Effondrement des maisons, destruction des routes… Des dégâts causés par la rivière Kanyosha sur son passage. Les riverains sont déboussolés.
« Nous ne savons plus à quel saint nous vouer », lâche Adélaïde, une habitante de Kanyosha, à proximité de la rivière Kanyosha. De part et d’autre du pont séparant Musaga et Kanyosha, à la 12ème avenue, cette rivière ne cesse de causer des ravages.
Certaines maisons sont déjà amputées d’une ou deux chambres tandis que d’autres se sont entièrement effondrées. « Ici, il y avait deux maisons. Elles se sont écroulées, suite à l’élargissement de ses berges.»
D’autres habitations chèrement acquises sont sur le point de s’écrouler. « Mis à part le coût de la parcelle, ma maison tourne autour de 80 millions BIF. C’était en 2008. Si rien n’est fait pour limiter l’élargissement de cette rivière, elle sera inévitablement la prochaine à s’effondrer», déplore un propriétaire d’une maison sur l’avenue Rwihinda. Elle se trouve à moins de 2m du danger.
Si ma maison s’effondre, souligne ce pensionné, cela marquera le début d’un calvaire pour ma famille. « Je n’ai fait aucun autre investissement. Je n’ai plus la force pour travailler. S’il advient que ma maison s’écroule, mes enfants vont se retrouver dans la rue ».

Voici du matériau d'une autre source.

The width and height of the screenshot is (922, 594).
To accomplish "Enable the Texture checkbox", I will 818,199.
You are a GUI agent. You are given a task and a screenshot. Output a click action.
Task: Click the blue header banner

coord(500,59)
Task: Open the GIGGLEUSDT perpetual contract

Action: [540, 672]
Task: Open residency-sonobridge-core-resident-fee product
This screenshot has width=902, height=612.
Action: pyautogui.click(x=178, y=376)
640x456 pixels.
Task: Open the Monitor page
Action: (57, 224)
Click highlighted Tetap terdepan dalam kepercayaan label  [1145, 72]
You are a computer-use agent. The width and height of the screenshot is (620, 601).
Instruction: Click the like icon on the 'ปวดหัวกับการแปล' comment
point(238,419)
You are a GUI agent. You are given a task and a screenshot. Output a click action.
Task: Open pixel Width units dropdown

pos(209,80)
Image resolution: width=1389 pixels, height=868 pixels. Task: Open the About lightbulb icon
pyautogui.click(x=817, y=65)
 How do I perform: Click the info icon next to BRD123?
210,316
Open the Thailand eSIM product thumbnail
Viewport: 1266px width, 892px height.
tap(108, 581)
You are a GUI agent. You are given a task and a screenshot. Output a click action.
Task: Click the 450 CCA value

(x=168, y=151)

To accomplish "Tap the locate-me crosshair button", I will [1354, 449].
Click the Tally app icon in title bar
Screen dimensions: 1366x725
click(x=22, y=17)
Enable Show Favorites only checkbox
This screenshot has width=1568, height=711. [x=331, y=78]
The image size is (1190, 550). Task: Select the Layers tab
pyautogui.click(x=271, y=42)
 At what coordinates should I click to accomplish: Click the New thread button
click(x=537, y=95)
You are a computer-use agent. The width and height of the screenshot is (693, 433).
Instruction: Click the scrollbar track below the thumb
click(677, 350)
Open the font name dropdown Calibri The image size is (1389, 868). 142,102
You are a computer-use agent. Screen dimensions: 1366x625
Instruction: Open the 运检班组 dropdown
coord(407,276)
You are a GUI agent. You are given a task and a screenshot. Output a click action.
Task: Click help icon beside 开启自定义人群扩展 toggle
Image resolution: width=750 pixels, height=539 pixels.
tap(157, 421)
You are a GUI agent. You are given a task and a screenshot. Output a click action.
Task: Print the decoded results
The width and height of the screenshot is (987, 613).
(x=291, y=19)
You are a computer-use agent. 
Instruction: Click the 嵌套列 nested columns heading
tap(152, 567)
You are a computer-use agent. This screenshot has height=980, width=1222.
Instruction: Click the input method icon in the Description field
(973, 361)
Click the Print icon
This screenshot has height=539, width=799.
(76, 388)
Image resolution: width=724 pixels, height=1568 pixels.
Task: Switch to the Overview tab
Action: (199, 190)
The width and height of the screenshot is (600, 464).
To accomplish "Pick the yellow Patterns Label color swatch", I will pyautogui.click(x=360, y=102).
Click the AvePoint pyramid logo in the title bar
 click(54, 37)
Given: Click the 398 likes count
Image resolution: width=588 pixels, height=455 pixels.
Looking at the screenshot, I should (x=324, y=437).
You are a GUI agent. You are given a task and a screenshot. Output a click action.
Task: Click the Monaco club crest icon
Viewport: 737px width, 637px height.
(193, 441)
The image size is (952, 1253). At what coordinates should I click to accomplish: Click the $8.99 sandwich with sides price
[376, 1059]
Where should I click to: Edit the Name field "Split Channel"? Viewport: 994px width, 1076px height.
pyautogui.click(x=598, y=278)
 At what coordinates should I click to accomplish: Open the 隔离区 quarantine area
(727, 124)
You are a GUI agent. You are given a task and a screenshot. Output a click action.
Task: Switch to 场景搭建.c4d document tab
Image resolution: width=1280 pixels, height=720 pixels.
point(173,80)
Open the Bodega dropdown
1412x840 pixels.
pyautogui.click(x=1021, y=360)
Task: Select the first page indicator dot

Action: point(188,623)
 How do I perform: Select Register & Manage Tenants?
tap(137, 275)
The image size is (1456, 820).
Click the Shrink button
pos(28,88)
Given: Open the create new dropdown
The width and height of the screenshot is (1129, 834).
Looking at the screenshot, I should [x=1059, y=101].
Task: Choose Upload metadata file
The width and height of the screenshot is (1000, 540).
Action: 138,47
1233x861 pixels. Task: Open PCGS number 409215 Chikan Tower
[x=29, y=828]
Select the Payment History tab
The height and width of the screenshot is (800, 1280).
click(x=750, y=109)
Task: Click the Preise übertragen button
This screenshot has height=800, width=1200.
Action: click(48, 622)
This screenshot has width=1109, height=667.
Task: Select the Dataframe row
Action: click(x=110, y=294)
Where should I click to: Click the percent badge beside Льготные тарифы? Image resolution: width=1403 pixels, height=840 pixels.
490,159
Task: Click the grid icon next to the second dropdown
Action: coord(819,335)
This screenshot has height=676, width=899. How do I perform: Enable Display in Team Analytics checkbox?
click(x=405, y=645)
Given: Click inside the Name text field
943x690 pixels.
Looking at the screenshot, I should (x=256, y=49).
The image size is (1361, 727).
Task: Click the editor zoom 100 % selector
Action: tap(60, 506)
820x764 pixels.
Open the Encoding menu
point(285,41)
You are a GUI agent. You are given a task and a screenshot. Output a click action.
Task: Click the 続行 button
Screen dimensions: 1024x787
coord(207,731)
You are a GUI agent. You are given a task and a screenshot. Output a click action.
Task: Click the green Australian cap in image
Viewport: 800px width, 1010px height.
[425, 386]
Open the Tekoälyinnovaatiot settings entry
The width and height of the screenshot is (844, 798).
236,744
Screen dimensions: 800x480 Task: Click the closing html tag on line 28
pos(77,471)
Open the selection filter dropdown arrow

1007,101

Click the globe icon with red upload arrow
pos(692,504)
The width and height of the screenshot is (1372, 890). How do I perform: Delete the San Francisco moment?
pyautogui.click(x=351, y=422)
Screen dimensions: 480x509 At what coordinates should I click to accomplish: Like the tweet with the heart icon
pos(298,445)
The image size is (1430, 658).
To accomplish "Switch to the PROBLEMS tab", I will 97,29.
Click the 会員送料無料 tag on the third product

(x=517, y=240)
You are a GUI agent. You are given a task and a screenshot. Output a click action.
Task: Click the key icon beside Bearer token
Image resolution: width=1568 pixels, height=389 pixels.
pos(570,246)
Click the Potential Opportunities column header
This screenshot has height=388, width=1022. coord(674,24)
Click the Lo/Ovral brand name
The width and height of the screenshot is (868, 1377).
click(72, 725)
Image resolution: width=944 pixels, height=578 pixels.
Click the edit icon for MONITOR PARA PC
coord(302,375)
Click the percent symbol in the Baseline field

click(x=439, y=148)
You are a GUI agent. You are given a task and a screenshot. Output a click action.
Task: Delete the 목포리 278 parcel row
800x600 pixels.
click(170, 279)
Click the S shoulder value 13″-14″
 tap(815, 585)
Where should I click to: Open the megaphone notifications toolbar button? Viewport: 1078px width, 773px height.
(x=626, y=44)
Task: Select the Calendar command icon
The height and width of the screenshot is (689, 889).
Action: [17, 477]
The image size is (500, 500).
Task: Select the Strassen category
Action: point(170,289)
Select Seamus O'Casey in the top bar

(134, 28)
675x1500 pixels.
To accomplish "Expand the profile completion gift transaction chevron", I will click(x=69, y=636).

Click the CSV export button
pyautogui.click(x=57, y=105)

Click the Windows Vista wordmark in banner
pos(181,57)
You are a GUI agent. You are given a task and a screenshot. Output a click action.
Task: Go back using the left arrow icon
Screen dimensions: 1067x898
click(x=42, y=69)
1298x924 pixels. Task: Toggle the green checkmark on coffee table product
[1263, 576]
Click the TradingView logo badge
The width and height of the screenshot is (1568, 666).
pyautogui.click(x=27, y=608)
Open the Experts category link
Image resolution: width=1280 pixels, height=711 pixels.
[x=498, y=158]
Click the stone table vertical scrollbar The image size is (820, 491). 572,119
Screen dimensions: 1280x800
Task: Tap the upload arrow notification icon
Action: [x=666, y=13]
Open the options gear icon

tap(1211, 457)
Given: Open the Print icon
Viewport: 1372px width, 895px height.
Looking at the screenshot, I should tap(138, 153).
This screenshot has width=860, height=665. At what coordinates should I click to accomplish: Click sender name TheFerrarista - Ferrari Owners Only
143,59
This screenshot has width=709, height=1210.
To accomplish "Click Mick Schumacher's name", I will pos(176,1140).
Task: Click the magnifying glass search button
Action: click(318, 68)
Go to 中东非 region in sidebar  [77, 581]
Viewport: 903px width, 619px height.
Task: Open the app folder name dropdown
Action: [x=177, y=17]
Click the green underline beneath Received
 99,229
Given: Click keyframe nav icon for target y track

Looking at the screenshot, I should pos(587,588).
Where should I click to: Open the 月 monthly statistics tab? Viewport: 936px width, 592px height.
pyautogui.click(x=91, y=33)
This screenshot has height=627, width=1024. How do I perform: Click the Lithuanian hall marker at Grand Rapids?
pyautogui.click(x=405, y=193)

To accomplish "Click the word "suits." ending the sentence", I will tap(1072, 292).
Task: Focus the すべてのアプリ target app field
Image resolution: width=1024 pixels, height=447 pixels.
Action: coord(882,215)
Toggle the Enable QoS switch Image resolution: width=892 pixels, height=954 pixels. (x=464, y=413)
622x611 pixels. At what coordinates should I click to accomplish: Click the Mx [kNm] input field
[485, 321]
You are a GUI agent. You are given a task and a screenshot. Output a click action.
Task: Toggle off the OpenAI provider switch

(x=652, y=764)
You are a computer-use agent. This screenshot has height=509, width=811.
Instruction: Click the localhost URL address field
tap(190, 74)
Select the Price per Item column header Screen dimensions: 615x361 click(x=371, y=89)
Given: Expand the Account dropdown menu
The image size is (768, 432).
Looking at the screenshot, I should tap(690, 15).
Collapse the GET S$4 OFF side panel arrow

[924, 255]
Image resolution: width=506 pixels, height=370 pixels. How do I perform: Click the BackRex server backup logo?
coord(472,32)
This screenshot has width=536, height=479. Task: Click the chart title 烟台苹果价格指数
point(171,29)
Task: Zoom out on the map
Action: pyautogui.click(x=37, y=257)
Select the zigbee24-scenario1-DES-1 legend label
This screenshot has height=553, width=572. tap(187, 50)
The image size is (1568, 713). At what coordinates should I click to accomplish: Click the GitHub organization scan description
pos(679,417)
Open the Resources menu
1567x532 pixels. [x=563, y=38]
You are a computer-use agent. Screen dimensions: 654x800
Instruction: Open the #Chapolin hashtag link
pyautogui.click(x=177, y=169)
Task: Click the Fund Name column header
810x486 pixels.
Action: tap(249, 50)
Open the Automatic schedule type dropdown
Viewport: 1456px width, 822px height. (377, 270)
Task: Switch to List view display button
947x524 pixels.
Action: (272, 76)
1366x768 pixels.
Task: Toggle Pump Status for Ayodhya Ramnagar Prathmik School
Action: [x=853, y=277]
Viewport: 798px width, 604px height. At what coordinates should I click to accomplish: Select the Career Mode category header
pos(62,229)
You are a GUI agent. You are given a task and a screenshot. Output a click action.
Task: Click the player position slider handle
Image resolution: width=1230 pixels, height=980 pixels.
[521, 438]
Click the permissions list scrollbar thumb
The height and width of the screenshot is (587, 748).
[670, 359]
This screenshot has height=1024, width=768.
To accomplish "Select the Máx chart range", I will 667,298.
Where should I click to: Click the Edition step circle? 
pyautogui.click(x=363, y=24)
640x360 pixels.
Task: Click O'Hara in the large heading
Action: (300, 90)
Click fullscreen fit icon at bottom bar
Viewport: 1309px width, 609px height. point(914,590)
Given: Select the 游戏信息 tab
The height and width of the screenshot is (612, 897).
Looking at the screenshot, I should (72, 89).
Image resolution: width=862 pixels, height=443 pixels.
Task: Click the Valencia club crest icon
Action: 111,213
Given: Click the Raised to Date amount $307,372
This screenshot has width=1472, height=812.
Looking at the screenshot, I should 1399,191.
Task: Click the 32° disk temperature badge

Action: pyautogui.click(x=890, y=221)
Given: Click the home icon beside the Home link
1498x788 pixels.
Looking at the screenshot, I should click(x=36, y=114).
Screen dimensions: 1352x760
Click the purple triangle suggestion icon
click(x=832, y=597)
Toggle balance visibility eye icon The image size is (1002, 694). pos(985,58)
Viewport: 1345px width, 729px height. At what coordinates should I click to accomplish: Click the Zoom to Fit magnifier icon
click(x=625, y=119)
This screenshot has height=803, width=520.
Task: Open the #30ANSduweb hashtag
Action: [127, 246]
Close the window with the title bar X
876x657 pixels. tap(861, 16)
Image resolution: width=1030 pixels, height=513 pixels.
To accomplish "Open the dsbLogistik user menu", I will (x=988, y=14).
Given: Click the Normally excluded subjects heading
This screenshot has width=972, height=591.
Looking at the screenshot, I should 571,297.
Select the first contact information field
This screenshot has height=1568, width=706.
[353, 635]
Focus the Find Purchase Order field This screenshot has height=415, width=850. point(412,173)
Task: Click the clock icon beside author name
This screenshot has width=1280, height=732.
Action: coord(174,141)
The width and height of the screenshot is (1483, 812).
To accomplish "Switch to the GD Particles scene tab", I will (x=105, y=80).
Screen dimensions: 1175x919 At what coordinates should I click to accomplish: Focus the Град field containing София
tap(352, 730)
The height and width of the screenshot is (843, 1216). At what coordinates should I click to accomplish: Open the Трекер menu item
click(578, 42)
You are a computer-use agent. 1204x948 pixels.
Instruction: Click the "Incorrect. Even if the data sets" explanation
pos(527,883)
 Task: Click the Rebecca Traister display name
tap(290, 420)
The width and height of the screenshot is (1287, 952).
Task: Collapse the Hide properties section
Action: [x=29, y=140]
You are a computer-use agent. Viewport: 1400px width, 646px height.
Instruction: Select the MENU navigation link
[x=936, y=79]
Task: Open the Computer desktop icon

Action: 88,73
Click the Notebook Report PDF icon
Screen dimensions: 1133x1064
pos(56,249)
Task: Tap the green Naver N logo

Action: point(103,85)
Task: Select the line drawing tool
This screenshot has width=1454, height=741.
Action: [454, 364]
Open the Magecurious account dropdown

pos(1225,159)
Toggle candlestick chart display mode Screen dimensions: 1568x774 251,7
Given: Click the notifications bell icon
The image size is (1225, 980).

L’Etat enregistre également des pertes. Deux poteaux de la Regideso déjà tombés, une partie de l’avenue Rwihinda devenue impraticable et le pont sur la 12ème avenue sur le point de s’effondrer. Pour lui, si les maisons ne sont pas protégées, même ces infrastructures publiques ne vont pas tenir. « Je ne pense pas qu’il lui sera facile de trouver de l’argent pour ériger un autre pont ». I.B., un autre riverain, accuse le gouvernement de ne pas avoir tenu promesse. « Il nous avait promis d’ériger des gabions pour limiter l’élargissement du lit de la rivière Kanyosha, en vain. »
Les arbres qui servent de protection des rives de cette rivière tombent l’un après l’autre.
L’homme en est la cause
Les riverains dénoncent l’extraction abusive du moellon comme une des causes de cette situation. « Les extracteurs le font anarchiquement, ce qui rend les rives très fragiles », confie Déogratias, un habitant de Musaga, un autre quartier riverain de la Kanyosha. Il pointe aussi du doigt l’explosion démographique dans les montagnes surplombant Bujumbura. Jean-Marie Sabushimike, professeur à l’Université du Burundi, département de Géographie, abonde dans le même sens : « Dans les montagnes surplombant la ville, la végétation naturelle a complétement disparu. Il ne reste que des pratiques culturales qui ne protègent plus le sol. »
En cas de pluie, les bassins versants des rivières traversant Bujumbura, dont Kanyosha, apportent des sédiments immenses. Ces derniers obstruent le passage des eaux pluviales et des rivières. « Et au bout d’un certain temps, ces eaux finissent par se créer un passage entraînant d’importantes inondations en aval et ravageant tout sur leur passage. » Les rives s’en trouvent fragilisées, et partant des maisons s’effondrent et les lits s’agrandissent. Cet expert évoque aussi des cas d’attribution de parcelles dans des zones à risques.
Pour lui, l’extraction du matériel de construction devrait être contrôlée.
« Nous sommes en train de faire un inventaire de tous les ponts menacés. Après, nous allons rassembler des moyens pour leur réhabilitation », a déclaré Jean-Bosco Ntunzwenimana, ministre des Travaux publics. Et d’ajouter aussitôt : « Nous leur demandons d’être patients. Nous sommes à l’œuvre. » Le ministre promet que dès que l’argent sera disponible, les travaux de stabilisation des rives de la Kanyosha commenceront.